Il presidente della Repubblica Sergio Mattarella questa mattina ha presieduto in via eccezionale il plenum del Consiglio superiore della magistratura, di cui è presidente. “Sono consapevole che non è consueta la presenza del presidente della Repubblica per i lavori ordinari del Consiglio.
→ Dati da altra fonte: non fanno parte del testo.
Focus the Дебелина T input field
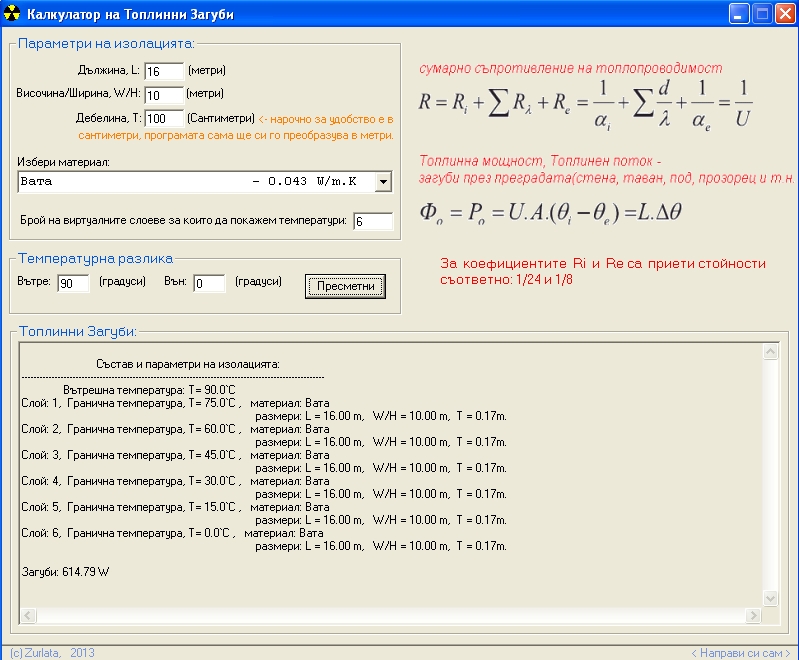799x660 pixels. (x=163, y=119)
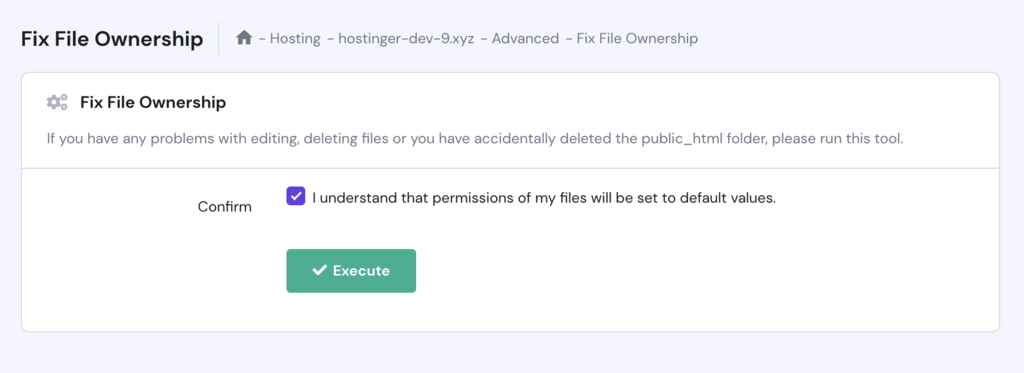1024x373 pixels.
Task: Click the large Fix File Ownership page title
Action: point(112,39)
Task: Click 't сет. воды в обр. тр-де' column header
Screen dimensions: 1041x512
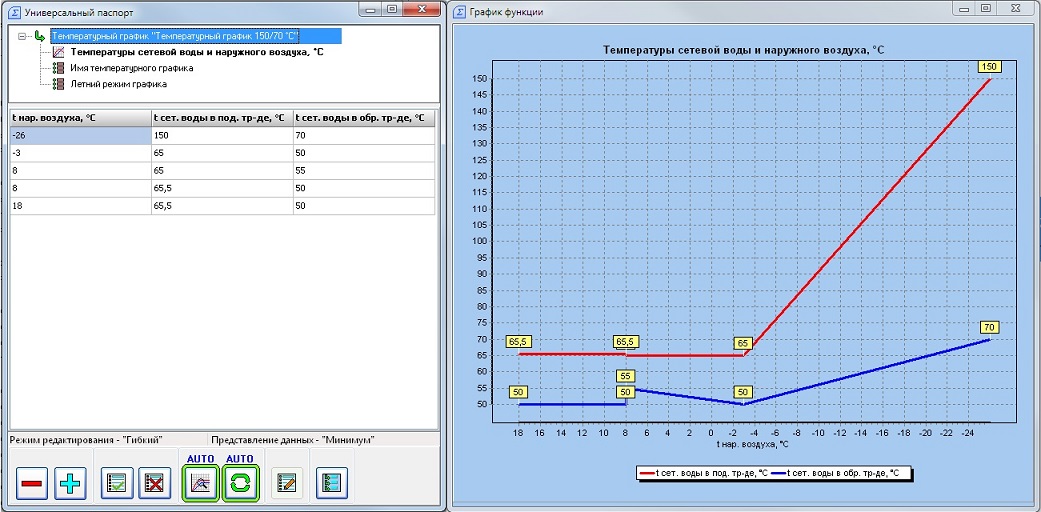Action: coord(363,118)
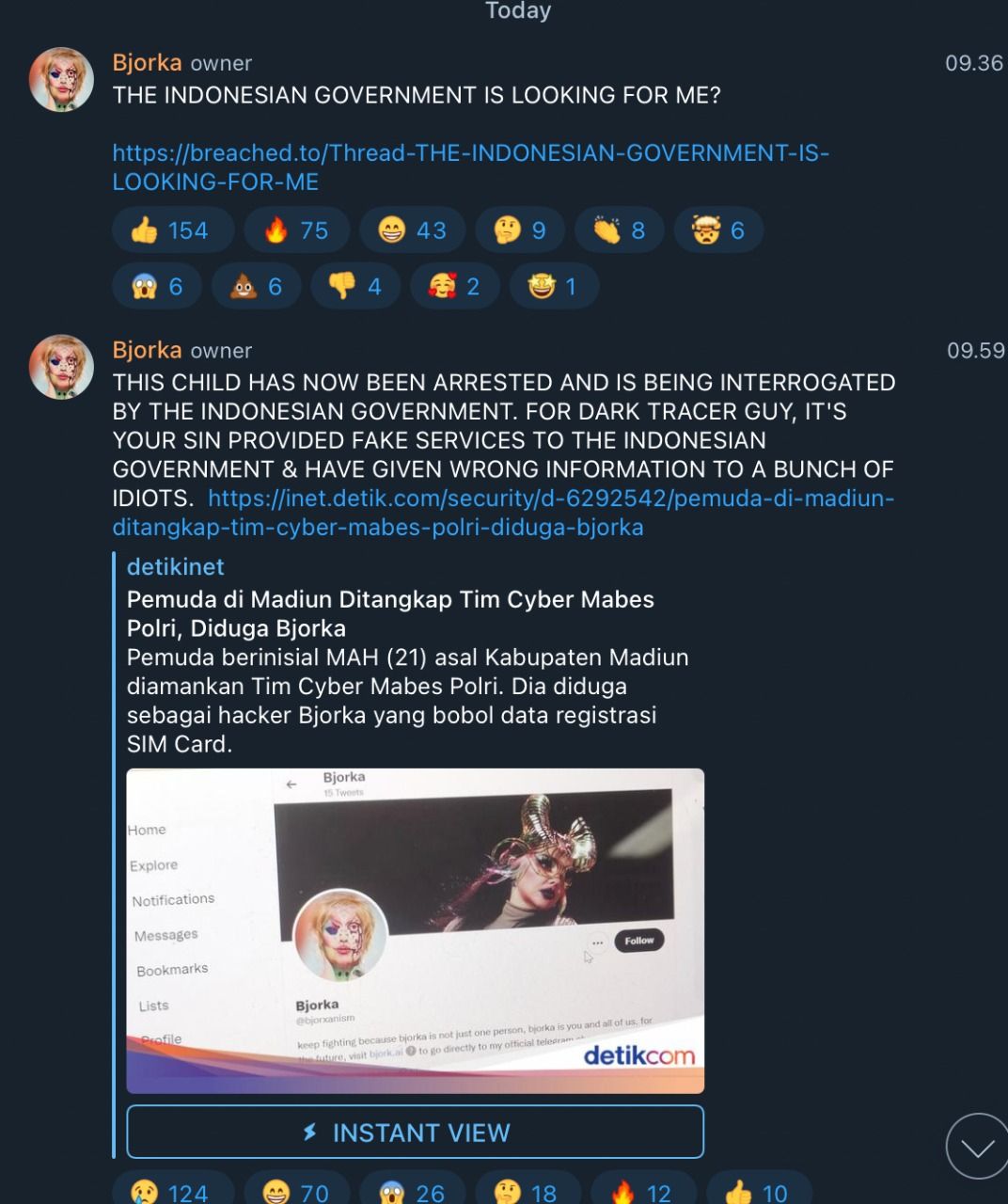Viewport: 1008px width, 1204px height.
Task: Open Bjorka's avatar on the first message
Action: pyautogui.click(x=61, y=79)
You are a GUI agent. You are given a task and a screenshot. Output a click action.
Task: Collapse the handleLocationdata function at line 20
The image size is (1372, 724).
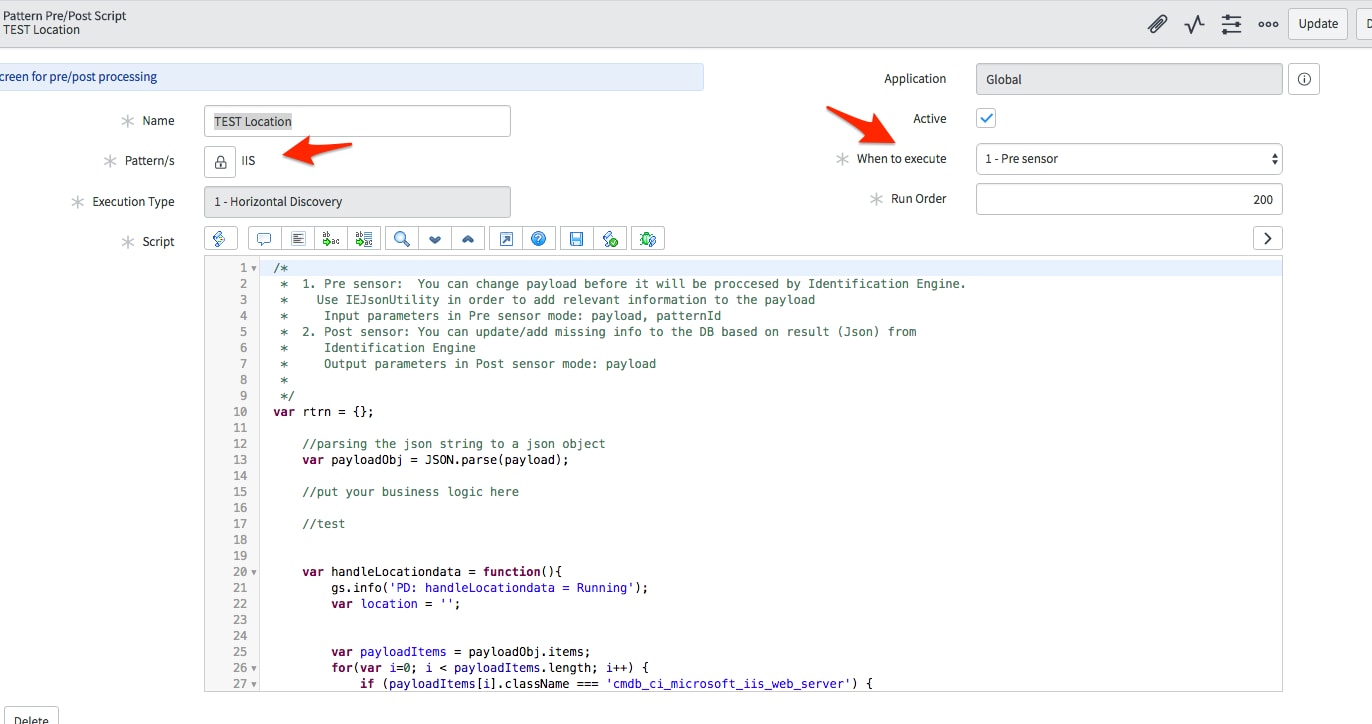[x=252, y=571]
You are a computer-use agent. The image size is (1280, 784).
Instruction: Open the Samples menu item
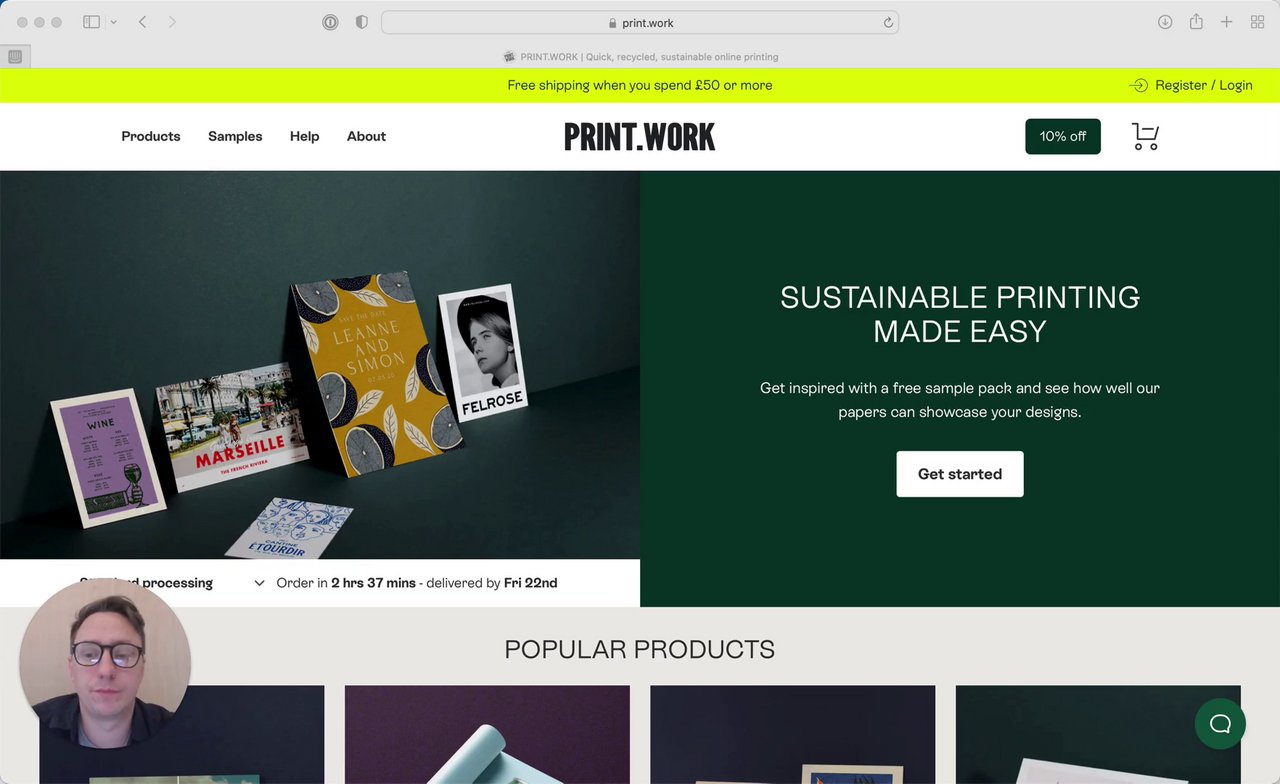[235, 136]
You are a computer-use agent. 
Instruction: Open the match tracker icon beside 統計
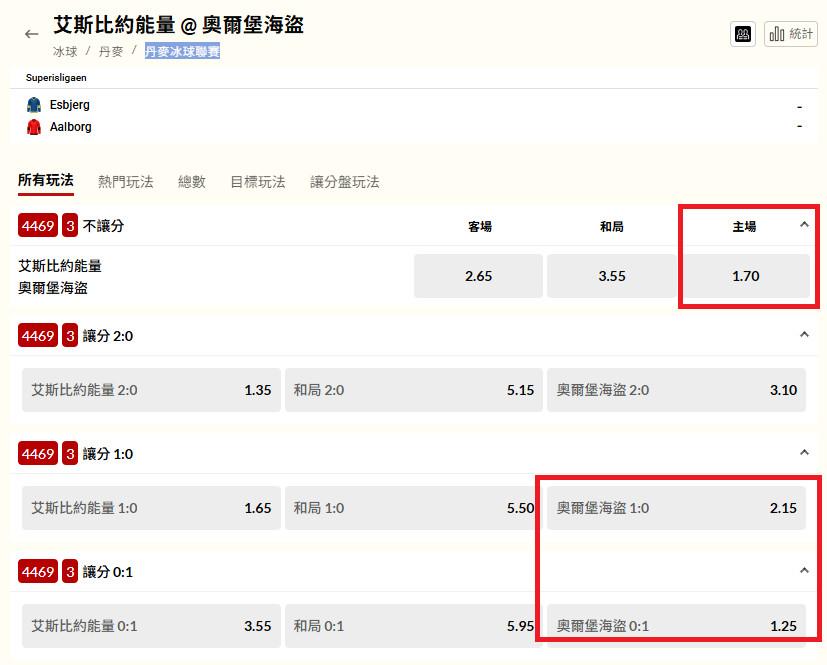point(742,34)
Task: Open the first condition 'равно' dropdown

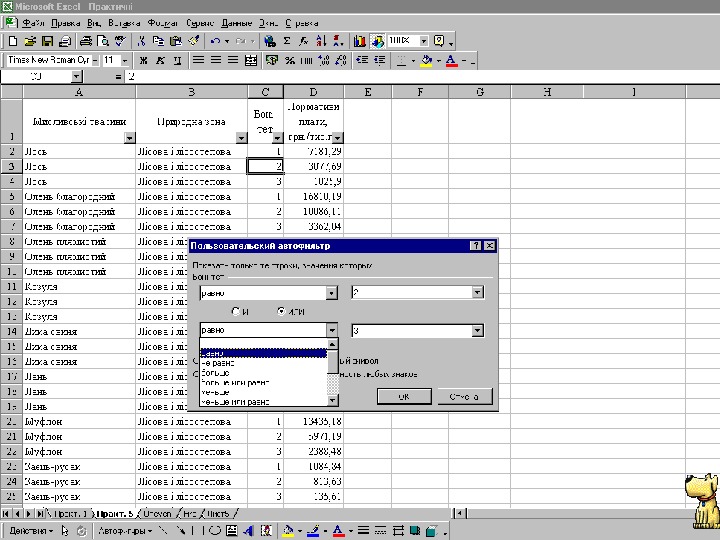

Per quanto mi riguarda non si è mai verificata in undici anni”, ha detto, spiegando che a spingerlo è stata “la necessità e il desiderio di sottolineare, ancora una volta, il valore del ruolo di rilievo costituzionale del Csm”.
Nel suo intervento, il presidente della Repubblica ha riconosciuto che il Consiglio non è immune da criticità, osservando che “non è esente, nel suo funzionamento, da difetti, lacune ed errori e nei cui confronti non sono, ovviamente, precluse critiche”. Allo stesso tempo ha sottolineato che difetti ed errori possono riguardare anche le altre istituzioni della Repubblica, siano esse espressione del potere legislativo, esecutivo o giudiziario.
Il presidente ha poi insistito sulla necessità che il Csm sia rispettato nel suo ruolo costituzionale, ribadendo “il rispetto che occorre nutrire e manifestare particolarmente da parte di altre istituzioni nei confronti di questa istituzione”.